# Prison Break

In this project, we will analyze the data from [https://en.wikipedia.org/wiki/List_of_helicopter_prison_escapes] and determine which year the most helicopter prison break attempts occured

### Exploring the data

In [4]:
# Collect data from url -- return data as list
import pandas as pd

def data_url(url_str):
    data_frame = pd.read_html(url)[1]
    df_to_list = data_frame.to_numpy().tolist()
    return df_to_list  

In [5]:
url = 'https://en.wikipedia.org/wiki/List_of_helicopter_prison_escapes'
data = data_url(url)

In [6]:
for row in data[:3]:
    print(row)

['August 19, 1971', 'Santa Martha Acatitla', 'Mexico', 'Yes', 'Joel David Kaplan Carlos Antonio Contreras Castro', "Joel David Kaplan was a New York businessman who had been arrested for murder in 1962 in Mexico City and was incarcerated at the Santa Martha Acatitla prison in the Iztapalapa borough of Mexico City. Joel's sister, Judy Kaplan, arranged the means to help Kaplan escape, and on August 19, 1971, a helicopter landed in the prison yard. The guards mistakenly thought this was an official visit.
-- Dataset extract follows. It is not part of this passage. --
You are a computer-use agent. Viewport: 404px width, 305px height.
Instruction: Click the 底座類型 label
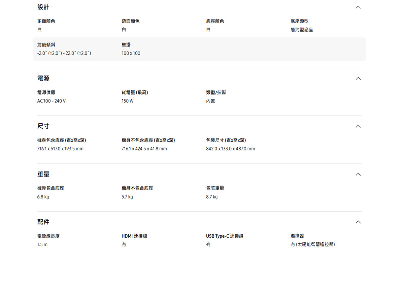tap(299, 21)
In two minutes, Kaplan and his cellmate Carlos Antonio Contreras, a Venezuelan counterfeiter, were able to board the craft and were piloted away, before any shots were fired.[9] Both men were flown to Texas and then different planes flew Kaplan to California and Contreras to Guatemala.[3] The Mexican government never initiated extradition proceedings against Kaplan.[9] The escape is told in a book, The 10-Second Jailbreak: The Helicopter Escape of Joel David Kaplan.[4] It also inspired t

### Cleaning the data

In [7]:
import re

# Collect the year with pattern: Aug 19, 1971 -- return as int
pattern ='\d{4}' #year
def get_year(date_str):
    return int(re.findall(pattern, date_str)[0])
    

In [8]:
index = 0
for row in data:
    data[index] = row[:-1]
    index += 1

print(data[:3])

[['August 19, 1971', 'Santa Martha Acatitla', 'Mexico', 'Yes', 'Joel David Kaplan Carlos Antonio Contreras Castro'], ['October 31, 1973', 'Mountjoy Jail', 'Ireland', 'Yes', "JB O'Hagan Seamus Twomey Kevin Mallon"], ['May 24, 1978', 'United States Penitentiary, Marion', 'United States', 'No', 'Garrett Brock Trapnell Martin Joseph McNally James Kenneth Johnson']]


In [9]:
for row in data:
    row[0] = get_year(row[0])
    
print(data[:3])

[[1971, 'Santa Martha Acatitla', 'Mexico', 'Yes', 'Joel David Kaplan Carlos Antonio Contreras Castro'], [1973, 'Mountjoy Jail', 'Ireland', 'Yes', "JB O'Hagan Seamus Twomey Kevin Mallon"], [1978, 'United States Penitentiary, Marion', 'United States', 'No', 'Garrett Brock Trapnell Martin Joseph McNally James Kenneth Johnson']]


### Analyzing the data

In [10]:
# Generate a list of years from the first attempt to the last 
min_year = min(data, key=lambda x: x[0])[0]
max_year = max(data, key=lambda x: x[0])[0]

years = []
for year in range(min_year, max_year + 1):
    years.append(year)

In [11]:
# Generate a list of [<year>, 0] 
attempts_per_year = []

index = 0
for year in years:
    attempts_per_year.append([years[index], 0])
    index += 1
    

In [12]:
# Loops over the data and determine the attempts per year
for row in data:
    for year_attempt in attempts_per_year: 
        year = year_attempt[0]
        if row[0] == year:
            year_attempt[1] += 1

print(attempts_per_year)



[[1971, 1], [1972, 0], [1973, 1], [1974, 0], [1975, 0], [1976, 0], [1977, 0], [1978, 1], [1979, 0], [1980, 0], [1981, 2], [1982, 0], [1983, 1], [1984, 0], [1985, 2], [1986, 3], [1987, 1], [1988, 1], [1989, 2], [1990, 1], [1991, 1], [1992, 2], [1993, 1], [1994, 0], [1995, 0], [1996, 1], [1997, 1], [1998, 0], [1999, 1], [2000, 2], [2001, 3], [2002, 2], [2003, 1], [2004, 0], [2005, 2], [2006, 1], [2007, 3], [2008, 0], [2009, 3], [2010, 1], [2011, 0], [2012, 1], [2013, 2], [2014, 1], [2015, 0], [2016, 1], [2017, 0], [2018, 1], [2019, 0], [2020, 1]]


In [13]:
# Answer to: Which year did the most attempts occur?
yr_most_attempt = []
max_num_attempt = 0

for yr in attempts_per_year:
    if yr[1] > max_num_attempt:
        max_num_attempt = yr[1]

for yr in attempts_per_year:
    if yr[1] == max_num_attempt:
        yr_most_attempt.append(yr[0])
        
print(yr_most_attempt)
    

[1986, 2001, 2007, 2009]


### Conclusion:

Hence, the answer to the question is: The most helicopter prison break attempts occured in **1986, 2001, 2007,** and **2009**.